## INSTRUCTIONS FOR THE TASK:
Using the data below, return the stretch from the line that contains "The image size is (952, 1196)." through the line that contains "Task: Collapse the Trang phục sidebar section", both included, exactly as it stands and nothing beyond it.

## SOURCE MATERIAL:

"""

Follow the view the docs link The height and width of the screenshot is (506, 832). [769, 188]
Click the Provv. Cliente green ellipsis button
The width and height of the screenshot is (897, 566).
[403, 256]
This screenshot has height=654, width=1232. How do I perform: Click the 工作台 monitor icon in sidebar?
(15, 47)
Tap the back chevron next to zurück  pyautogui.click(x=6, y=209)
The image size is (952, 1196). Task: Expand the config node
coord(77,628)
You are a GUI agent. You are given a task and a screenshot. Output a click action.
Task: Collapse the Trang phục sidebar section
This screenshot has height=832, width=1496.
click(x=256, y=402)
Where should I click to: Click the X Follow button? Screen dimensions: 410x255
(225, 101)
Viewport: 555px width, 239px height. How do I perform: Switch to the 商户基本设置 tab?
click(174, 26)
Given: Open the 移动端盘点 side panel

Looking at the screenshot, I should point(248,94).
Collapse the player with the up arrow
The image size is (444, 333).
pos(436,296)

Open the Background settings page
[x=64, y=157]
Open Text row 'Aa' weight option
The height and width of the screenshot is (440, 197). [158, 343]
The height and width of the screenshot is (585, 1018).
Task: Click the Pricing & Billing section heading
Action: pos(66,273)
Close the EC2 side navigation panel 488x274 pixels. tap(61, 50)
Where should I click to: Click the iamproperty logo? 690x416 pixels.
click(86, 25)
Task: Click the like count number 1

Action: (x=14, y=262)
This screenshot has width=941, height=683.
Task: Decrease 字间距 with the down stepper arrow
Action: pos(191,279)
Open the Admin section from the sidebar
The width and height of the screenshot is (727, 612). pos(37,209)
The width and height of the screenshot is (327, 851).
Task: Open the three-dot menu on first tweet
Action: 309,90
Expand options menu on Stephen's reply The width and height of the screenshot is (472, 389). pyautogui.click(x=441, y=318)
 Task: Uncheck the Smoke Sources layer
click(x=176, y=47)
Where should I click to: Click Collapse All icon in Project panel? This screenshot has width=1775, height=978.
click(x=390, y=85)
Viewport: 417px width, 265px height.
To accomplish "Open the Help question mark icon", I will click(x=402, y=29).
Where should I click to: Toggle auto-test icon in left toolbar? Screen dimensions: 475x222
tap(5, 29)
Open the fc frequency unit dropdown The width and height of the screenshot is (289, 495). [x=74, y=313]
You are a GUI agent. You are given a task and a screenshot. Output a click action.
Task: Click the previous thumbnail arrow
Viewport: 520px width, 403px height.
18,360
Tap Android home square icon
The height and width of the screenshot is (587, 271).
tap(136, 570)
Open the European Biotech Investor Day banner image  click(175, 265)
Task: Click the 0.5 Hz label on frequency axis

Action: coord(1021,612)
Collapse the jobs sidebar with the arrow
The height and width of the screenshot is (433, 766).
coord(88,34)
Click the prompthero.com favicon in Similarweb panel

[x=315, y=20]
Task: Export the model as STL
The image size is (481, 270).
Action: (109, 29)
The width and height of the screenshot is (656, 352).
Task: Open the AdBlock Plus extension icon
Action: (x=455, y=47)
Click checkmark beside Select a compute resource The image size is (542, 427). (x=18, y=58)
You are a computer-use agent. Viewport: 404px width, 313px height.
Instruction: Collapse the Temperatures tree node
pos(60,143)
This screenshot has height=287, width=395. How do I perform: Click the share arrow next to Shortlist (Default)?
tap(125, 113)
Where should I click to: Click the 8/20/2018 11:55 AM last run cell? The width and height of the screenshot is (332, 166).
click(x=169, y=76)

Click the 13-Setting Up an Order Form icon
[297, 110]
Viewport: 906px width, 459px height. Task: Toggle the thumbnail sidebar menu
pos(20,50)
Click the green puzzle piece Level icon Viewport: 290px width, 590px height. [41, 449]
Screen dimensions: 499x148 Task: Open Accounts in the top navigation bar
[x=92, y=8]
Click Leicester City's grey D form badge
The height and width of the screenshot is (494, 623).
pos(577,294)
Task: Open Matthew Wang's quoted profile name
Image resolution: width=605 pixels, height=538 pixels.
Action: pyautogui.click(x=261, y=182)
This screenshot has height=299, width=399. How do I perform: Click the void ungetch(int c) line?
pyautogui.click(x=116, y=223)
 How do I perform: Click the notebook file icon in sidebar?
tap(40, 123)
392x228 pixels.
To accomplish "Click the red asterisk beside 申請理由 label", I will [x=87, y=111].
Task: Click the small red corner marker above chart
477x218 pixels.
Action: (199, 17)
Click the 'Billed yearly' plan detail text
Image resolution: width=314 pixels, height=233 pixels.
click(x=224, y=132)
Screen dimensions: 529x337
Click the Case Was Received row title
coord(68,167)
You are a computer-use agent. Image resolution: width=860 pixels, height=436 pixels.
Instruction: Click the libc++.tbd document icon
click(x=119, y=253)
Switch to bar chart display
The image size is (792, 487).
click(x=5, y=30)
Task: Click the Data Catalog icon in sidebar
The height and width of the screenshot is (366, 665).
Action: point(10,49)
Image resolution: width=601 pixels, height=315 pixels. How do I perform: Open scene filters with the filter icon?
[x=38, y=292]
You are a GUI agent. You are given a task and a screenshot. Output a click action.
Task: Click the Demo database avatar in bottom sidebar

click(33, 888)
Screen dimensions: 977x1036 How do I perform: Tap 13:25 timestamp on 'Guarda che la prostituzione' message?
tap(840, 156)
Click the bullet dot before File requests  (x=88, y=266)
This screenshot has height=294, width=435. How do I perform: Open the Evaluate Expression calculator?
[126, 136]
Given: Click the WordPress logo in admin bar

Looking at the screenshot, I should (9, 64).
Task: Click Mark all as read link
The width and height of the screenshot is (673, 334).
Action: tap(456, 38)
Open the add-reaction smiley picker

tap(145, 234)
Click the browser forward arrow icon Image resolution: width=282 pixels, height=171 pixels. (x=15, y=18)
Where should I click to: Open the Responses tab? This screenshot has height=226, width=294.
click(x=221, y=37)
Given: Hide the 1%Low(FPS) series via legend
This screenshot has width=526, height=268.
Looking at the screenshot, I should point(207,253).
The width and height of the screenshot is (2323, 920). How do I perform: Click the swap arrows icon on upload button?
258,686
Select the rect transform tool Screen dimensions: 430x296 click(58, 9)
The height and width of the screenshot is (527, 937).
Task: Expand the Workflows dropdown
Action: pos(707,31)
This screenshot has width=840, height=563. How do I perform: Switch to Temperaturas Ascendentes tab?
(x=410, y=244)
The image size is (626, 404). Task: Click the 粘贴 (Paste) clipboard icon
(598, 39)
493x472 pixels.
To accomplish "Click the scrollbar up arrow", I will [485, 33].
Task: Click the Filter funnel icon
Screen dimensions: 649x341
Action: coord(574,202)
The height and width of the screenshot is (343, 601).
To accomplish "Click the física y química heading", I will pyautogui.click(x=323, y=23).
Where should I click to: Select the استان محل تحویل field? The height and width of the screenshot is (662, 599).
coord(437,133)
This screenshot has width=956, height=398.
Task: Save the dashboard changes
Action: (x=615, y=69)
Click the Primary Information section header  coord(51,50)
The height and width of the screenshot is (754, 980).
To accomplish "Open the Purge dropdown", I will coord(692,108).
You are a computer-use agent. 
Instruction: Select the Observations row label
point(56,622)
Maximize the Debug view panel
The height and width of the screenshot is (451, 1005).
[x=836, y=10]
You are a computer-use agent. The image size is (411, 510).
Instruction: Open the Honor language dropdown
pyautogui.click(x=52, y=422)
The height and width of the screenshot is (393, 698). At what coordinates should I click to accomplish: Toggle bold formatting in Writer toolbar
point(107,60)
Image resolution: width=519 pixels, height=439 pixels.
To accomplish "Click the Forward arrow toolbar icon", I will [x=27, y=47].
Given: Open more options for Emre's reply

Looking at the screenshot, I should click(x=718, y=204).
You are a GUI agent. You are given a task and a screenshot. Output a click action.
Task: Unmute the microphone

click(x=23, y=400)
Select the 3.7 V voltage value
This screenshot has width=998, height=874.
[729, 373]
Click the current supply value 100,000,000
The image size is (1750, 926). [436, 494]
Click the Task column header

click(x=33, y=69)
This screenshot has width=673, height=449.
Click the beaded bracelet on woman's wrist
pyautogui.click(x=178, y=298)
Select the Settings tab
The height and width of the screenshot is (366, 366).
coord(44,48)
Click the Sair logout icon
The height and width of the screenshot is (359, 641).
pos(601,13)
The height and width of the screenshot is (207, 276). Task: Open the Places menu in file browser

"""

## TASK OUTPUT:
The image size is (952, 1196). Task: Expand the config node
coord(77,628)
You are a GUI agent. You are given a task and a screenshot. Output a click action.
Task: Collapse the Trang phục sidebar section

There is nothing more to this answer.